Source document START

How Turbine Flowmeters Work
Turbine flowmeters use the mechanical energy of the fluid to rotate a “pinwheel” (rotor) in the flow stream. Blades on the rotor are angled to transform energy from the flow stream into rotational energy. The rotor shaft spins on bearings. When the fluid moves faster, the rotor spins proportionally faster. Turbine flowmeters now constitute 7% of the world market.
Shaft rotation can be sensed mechanically or by detecting the movement of the blades. Blade movement is often detected magnetically, with each blade or embedded piece of metal generating a pulse. Turbine flowmeter sensors are typically located external to the flowing stream to avoid material of construction constraints that would result if wetted sensors were used. When the fluid moves faster, more pulses are generated. The transmitter processes the pulse signal to determine the flow of the fluid. Transmitters and sensing systems are available to sense flow in both the forward and reverse flow directions.
Plusses and Minuses
The cost is moderate. Very good at clean, low viscosity fluids of moderate velocity and a steady rate. Turndown is very good as it can read very low compared to the maximum flow. They are reliable if put in a clean fluid especially if it has some lubricity. AGA and API approved for custody transfers. They do cause some pressure drop where that may be a factor such as gravity flows. Not reliable for steam. Bearings wear out.

Source document END

Required tasks ::
A) Rewrite the paragraph of the turbine flowmeter article that begins "Shaft rotation can be sensed" as a bulleted list that keeps its main facts.
B) Transcribe the stretch of the turbine flowmeter article from "Shaft rotation can" through "reverse flow directions.".
The rows come from a source unrelated to the turbine flowmeter article.

Material provided START

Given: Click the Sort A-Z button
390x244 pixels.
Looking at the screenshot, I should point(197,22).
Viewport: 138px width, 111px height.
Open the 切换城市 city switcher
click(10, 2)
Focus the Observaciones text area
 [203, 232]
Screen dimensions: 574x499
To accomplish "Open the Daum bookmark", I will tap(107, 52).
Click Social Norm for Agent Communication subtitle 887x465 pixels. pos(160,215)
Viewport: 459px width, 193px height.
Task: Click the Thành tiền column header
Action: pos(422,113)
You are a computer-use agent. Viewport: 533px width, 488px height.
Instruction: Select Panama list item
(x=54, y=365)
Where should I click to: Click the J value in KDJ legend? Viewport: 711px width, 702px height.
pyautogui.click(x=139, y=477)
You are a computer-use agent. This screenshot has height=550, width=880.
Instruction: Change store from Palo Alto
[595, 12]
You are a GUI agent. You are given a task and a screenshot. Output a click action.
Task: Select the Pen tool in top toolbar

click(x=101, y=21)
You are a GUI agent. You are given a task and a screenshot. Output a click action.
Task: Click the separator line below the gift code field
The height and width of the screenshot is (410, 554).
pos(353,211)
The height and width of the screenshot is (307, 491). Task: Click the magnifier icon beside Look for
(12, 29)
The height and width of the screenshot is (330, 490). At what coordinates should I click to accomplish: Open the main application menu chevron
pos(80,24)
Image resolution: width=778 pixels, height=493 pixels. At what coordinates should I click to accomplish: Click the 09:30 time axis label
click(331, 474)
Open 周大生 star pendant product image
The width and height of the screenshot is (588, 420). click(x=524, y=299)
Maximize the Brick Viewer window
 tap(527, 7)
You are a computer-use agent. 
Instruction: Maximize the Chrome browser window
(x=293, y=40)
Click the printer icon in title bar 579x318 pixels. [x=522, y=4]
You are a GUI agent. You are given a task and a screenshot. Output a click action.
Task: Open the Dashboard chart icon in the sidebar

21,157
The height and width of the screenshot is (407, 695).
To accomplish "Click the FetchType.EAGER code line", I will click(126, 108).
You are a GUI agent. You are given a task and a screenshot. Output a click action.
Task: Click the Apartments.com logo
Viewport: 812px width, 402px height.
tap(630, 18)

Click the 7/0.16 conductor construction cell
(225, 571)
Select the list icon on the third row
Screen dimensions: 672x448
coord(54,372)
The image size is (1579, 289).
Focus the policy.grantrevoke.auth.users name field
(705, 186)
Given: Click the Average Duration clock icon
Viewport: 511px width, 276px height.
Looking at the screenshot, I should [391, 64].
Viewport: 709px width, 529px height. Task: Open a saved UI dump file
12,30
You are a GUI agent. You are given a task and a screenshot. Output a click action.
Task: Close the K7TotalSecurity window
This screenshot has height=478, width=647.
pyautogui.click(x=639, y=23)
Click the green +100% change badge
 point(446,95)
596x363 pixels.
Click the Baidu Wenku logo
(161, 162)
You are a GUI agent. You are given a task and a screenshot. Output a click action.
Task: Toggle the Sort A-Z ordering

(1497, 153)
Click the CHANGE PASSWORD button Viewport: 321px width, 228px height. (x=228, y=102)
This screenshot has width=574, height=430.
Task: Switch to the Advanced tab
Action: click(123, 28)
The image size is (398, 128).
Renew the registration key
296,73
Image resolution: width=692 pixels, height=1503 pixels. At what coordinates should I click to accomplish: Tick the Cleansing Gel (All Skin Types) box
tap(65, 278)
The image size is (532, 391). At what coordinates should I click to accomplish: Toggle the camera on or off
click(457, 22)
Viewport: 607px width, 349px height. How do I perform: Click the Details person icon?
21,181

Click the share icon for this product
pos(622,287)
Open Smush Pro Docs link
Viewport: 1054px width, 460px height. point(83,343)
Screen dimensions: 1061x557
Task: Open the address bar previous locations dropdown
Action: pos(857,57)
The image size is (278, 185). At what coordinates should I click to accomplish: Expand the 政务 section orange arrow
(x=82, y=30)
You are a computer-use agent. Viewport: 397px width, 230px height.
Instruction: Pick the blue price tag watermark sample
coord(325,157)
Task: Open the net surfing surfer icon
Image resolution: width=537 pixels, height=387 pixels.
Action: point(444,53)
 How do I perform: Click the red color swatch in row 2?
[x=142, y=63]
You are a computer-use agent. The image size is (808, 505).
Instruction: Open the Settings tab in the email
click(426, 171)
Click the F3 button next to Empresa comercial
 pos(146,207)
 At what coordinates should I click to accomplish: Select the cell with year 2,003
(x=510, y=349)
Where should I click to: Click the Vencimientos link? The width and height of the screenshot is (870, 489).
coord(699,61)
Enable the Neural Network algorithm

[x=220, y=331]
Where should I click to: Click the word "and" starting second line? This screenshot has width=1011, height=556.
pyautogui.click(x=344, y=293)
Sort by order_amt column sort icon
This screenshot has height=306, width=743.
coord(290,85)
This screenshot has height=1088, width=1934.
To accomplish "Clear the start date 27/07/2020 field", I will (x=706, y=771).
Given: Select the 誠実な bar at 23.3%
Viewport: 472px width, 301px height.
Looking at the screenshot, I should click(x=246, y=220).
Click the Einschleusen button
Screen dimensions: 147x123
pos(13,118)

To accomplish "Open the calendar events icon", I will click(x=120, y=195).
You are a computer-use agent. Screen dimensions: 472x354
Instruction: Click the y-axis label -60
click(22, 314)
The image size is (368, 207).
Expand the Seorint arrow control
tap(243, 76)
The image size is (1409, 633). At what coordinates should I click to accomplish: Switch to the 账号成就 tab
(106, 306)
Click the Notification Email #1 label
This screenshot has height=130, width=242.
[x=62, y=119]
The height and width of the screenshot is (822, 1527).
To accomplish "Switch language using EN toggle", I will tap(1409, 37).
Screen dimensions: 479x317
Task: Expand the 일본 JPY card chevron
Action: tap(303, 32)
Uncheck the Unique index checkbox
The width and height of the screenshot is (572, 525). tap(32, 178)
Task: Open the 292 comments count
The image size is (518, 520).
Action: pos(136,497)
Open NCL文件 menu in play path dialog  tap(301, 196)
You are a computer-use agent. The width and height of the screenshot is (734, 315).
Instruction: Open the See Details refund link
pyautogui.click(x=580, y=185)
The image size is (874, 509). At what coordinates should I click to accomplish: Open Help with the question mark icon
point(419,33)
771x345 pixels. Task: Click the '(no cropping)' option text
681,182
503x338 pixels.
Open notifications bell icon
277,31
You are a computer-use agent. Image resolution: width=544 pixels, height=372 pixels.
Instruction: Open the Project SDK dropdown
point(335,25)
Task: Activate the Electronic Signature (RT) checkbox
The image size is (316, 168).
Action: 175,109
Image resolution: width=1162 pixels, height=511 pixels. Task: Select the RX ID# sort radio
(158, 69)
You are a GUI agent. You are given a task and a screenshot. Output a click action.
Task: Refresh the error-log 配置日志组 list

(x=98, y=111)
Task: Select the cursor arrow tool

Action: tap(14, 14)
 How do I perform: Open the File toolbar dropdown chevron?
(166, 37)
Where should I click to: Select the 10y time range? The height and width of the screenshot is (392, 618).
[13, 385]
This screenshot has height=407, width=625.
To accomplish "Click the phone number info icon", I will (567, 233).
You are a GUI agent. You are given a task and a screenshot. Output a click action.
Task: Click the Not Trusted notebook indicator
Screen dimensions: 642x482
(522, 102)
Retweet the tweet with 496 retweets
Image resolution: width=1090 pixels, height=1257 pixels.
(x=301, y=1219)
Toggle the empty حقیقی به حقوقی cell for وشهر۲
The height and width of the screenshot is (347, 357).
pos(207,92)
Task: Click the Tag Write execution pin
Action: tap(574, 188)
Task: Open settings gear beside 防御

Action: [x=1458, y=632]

Material provided END

Outputs for the tasks ::
A)
- Shaft rotation is sensed mechanically or by detecting blade movement.
- Blade movement is often detected magnetically, with each blade or embedded piece of metal generating a pulse.
- Sensors usually sit outside the flowing stream, which avoids the material-of-construction constraints of wetted sensors.
- Faster fluid generates more pulses.
- The transmitter processes the pulse signal to determine flow.
- Transmitters and sensing systems can sense both forward and reverse flow.

B)
Shaft rotation can be sensed mechanically or by detecting the movement of the blades. Blade movement is often detected magnetically, with each blade or embedded piece of metal generating a pulse. Turbine flowmeter sensors are typically located external to the flowing stream to avoid material of construction constraints that would result if wetted sensors were used. When the fluid moves faster, more pulses are generated. The transmitter processes the pulse signal to determine the flow of the fluid. Transmitters and sensing systems are available to sense flow in both the forward and reverse flow directions.